From 67f9016a68b4dd362c80fb58fbcb443eb008505f Mon Sep 17 00:00:00 2001
From: kalvinparker <106995826+kalvinparker@users.noreply.github.com>
Date: Fri, 5 Dec 2025 05:57:53 +0000
Subject: [PATCH] ci: make SARIF upload best-effort and always upload artifact

---
 .github/workflows/ci.yml | 12 ++++++++++--
 1 file changed, 10 insertions(+), 2 deletions(-)
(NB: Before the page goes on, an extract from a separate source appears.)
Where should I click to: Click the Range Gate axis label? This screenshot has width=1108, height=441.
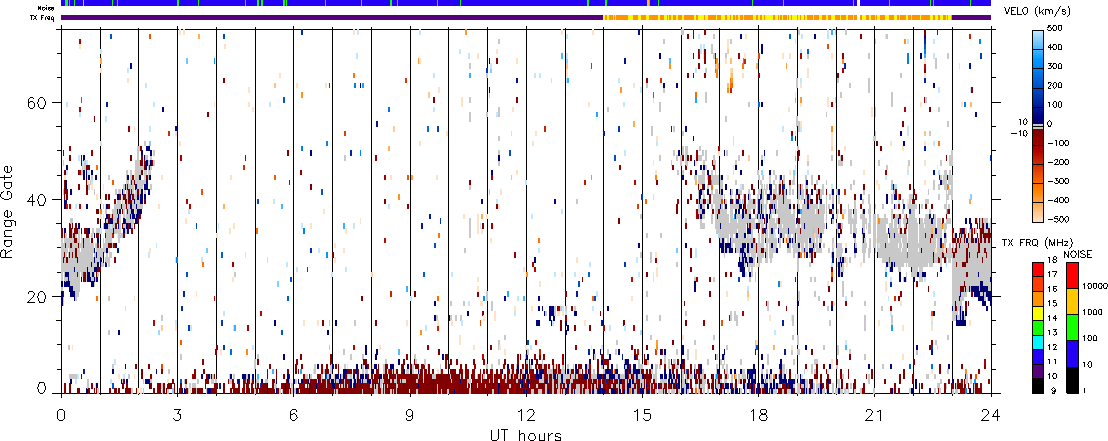(10, 210)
diff --git a/.github/workflows/ci.yml b/.github/workflows/ci.yml
index 4ddb143a..fee4b6de 100644
--- a/.github/workflows/ci.yml
+++ b/.github/workflows/ci.yml
@@ -28,12 +28,20 @@ jobs:
           output: trivy-results.sarif
           severity: CRITICAL,HIGH
 
-      - name: Upload SARIF results to GitHub Code Scanning
+      - name: Upload SARIF results to GitHub Code Scanning (best-effort)
         uses: github/code-scanning-action/upload-sarif@v2
+        continue-on-error: true
         with:
           sarif_file: 'trivy-results.sarif'
 
-      - name: Upload Trivy SARIF artifact
+      - name: List SARIF file (debug)
+        if: always()
+        run: |
+          echo "Listing SARIF file:"
+          ls -la trivy-results.sarif || true
+
+      - name: Upload Trivy SARIF artifact (always)
+        if: always()
         uses: actions/upload-artifact@v4
         with:
           name: trivy-sarif